Coming out as gay opened my perception and understanding of masculinity, sexuality and gender. Using interactions and experiences with male behaviour in both straight and gay men, I critique the broad expressions of masculinity. Such aspects are the unrealistic displays of masculinity and the pressures to attain it. The association between homosexuality and narcissism by casting sex between men as the very image of self-mirroring and the self-scrutiny and objectification the male body is subjected to. My work also celebrates the beauty found in the male form and the expression of queer sensibility.
Using imagery of paradise and pastoral settings to represent my own psyche, I construct these landscapes to express the sexual confidence I have found, and the effect aggressive masculinity has on me. This aggressiveness is expressed through imagery of monoliths that represent the destruction skewed ideas of masculinity can cause. I convey this through the guise of Greek mythology and antiquity. The use of bird motifs represents Fisherian Runaway in men. Fisherian Runaway is a sexual selection mechanism found in birds to account for the evolution of exaggerated male ornamentation by persistent female choice. This sexual mechanism is explored through visuals to express the performative habits of masculinity and how it influences male behaviour.
Tell us a bit about yourself and your work
I studied printmaking and contemporary practice at Limerick School of Art and Design where i grduated in November. This course gave me the freedom to experiment with many different types of printmaking techniques, both traditional and digital. This is how I leant my interests in photography, video, silkscreen and collage. I try to combine as much of these techniques and mediums as I can when I am creating. I am inspired by animals, nature, films, fashion, history and mythology. Such artists that influence me are Frida Khalo, Hans Bellmer, Derek Jarman, wilhelm von gloeden, James Bidgood and many others. I always had a liking for surrealist art and take a lot of compositional ideas and displays of the human body from classical, renaissance and rococo art.
What is your working process?
My process for making art changes quick and often depending on what I am trying to create. I mix collage, photography and silkscreen printing processes together often. I would jump from one process to another and the imagery starts piecing together sort of like a puzzle. When it comes to my collage process and gathering my imagery, it is a more meticulous and strict process. I do not use the internet for imagery collecting, I get the majority of my collage pieces from my own photography, natural geographic magazines, postcards, wrappers, zines, photography books and any other kinds of photo books of interest. After I cut them out I then scan them into photoshop to adjust colours and I can then reprint them with higher quality paper and cut them out again if needs be.Being an artist is like being a chameleon, research can dive me deep in historical figure and events, while the next day I can act like a scientist mixing different liquids and chemical processes to achieve different colours, reactions and results during printmaking.

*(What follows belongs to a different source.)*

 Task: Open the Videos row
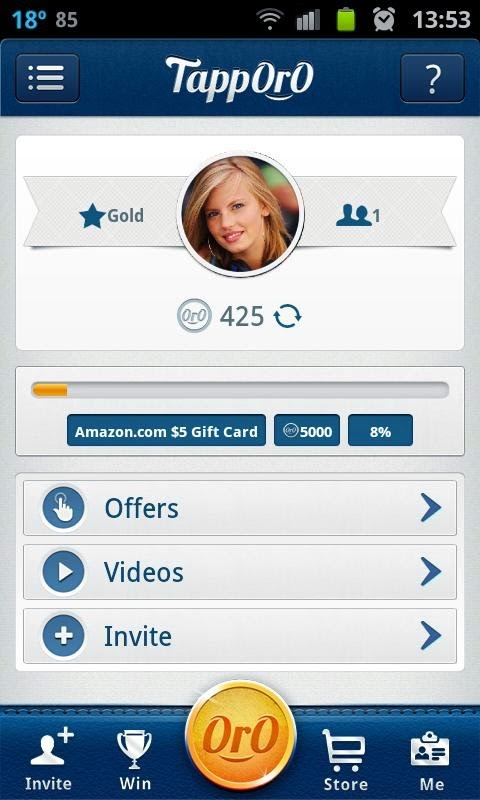[240, 572]
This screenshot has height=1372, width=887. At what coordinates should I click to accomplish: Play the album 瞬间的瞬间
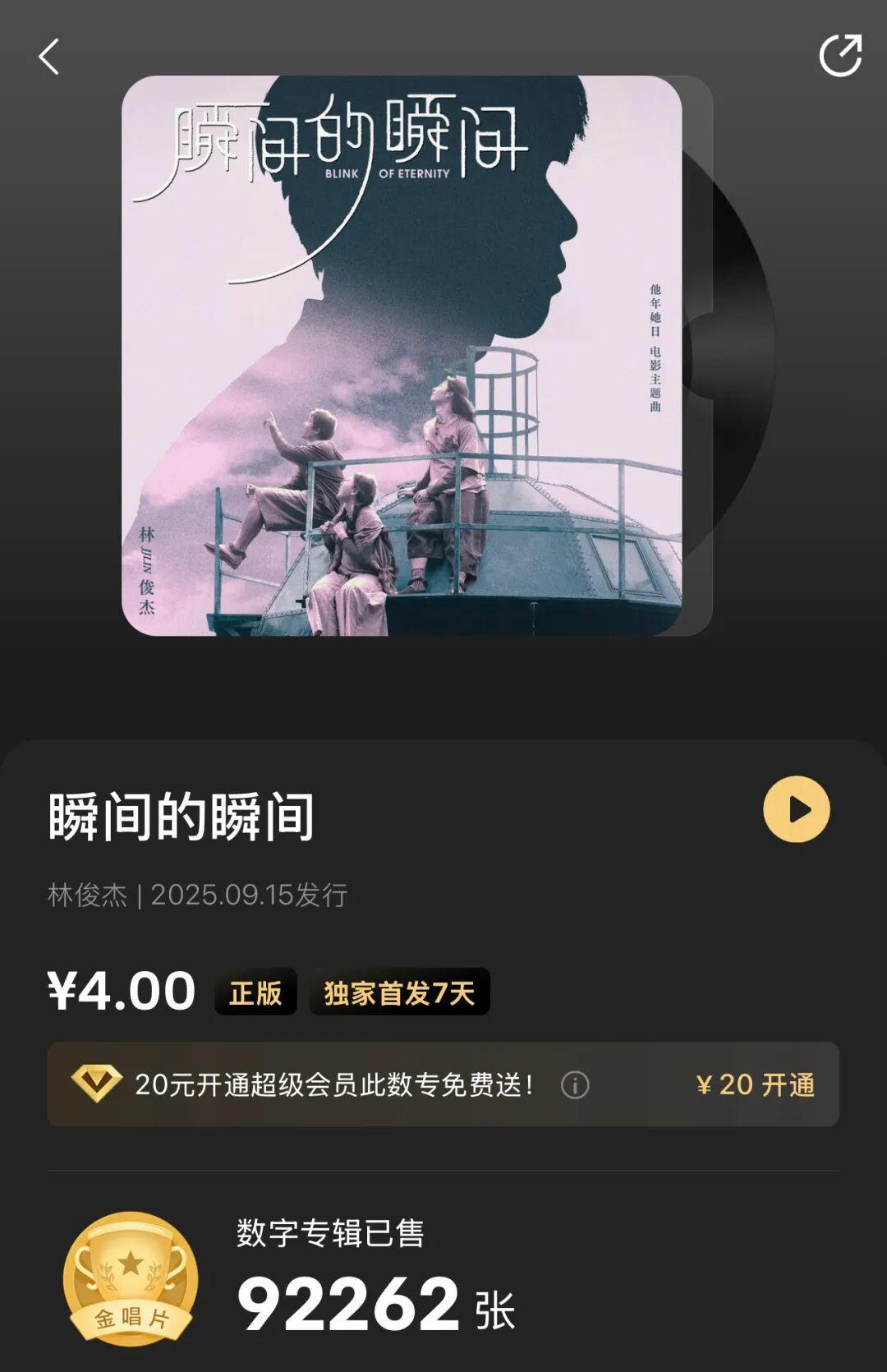coord(796,809)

A small scissors, a scalpel and glue are the things i can't live without while creating.
I don't really know how I navigate the art world or even know how to. I just graduated so the college bubble just popped and i'm still new and fresh to big bad world, let alone the art world, but it's all a learning process. Even doing this magazine interview about my art is new to me. Come back to in five years and ask me the same question.
What do you feel the role an artist has in society?
I believe that the role of an artist of any medium in society is to express their ideas and feelings through the visual language. Artists maintain and evolve culture with each new artwork made which I think is an important pillar of society.